Girls In Gangs

Young girls are increasingly being sucked into the macho and male-dominated world of gangs, but what is gang life really like from a female perspective?

As well as the general anxieties of gang life like fearing the police and attacks from enemy gangs there’s the added pressure of having to fit in with male gang members. At best this means girls struggle to prove themselves by doing the dirty work for the boys, and at worst this can drive girls to dangerous extremes.

Plus, because there are no rules in gang world, being a girl doesn’t stop them from being a target, and a relatively easy one at that.

Ex-gang member Nequela Whittaker, who features in episode 3 and who now runs a mentoring programme for young girls trying to escape gang life, helped us with the content of this article.

How do girls get into gangs?

Usually girls enter gang life when they’re still at school and often they get looped in by boyfriends who are already in gangs.
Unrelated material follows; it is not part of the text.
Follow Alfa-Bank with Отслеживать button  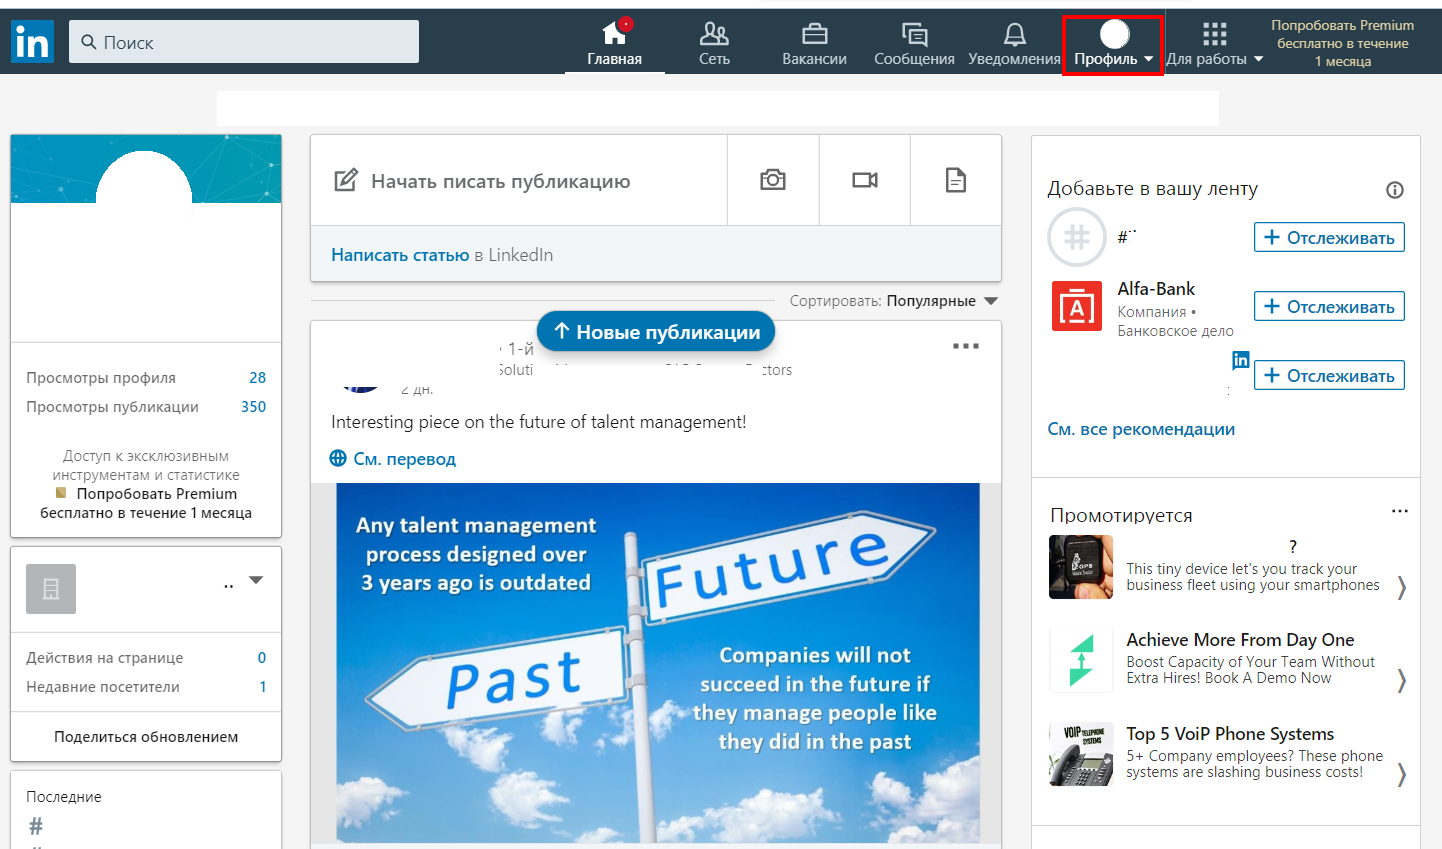[1329, 306]
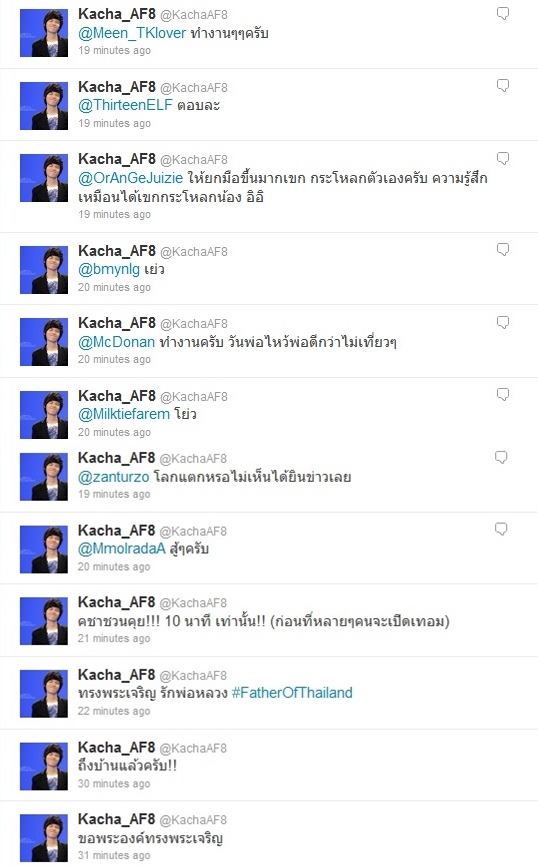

Sometimes they might just fall into the wrong friendship groups.

What are girls’ roles in gangs?

Girls are very useful to male gang members, which is why many get exploited. Although there’s not much opportunity to climb the ranks, girls often have to prove themselves by doing a lot of the risky dirty work that nobody else wants to do. Girls often seem less suspicious to the authorities so are given tasks like hiding weapons, disposing of evidence and hiding drugs in their homes.

They’re also useful for selling drugs as they don’t get stopped in their cars as much by police. Some gang girls nowadays start off selling drugs for male members but end up running their own business.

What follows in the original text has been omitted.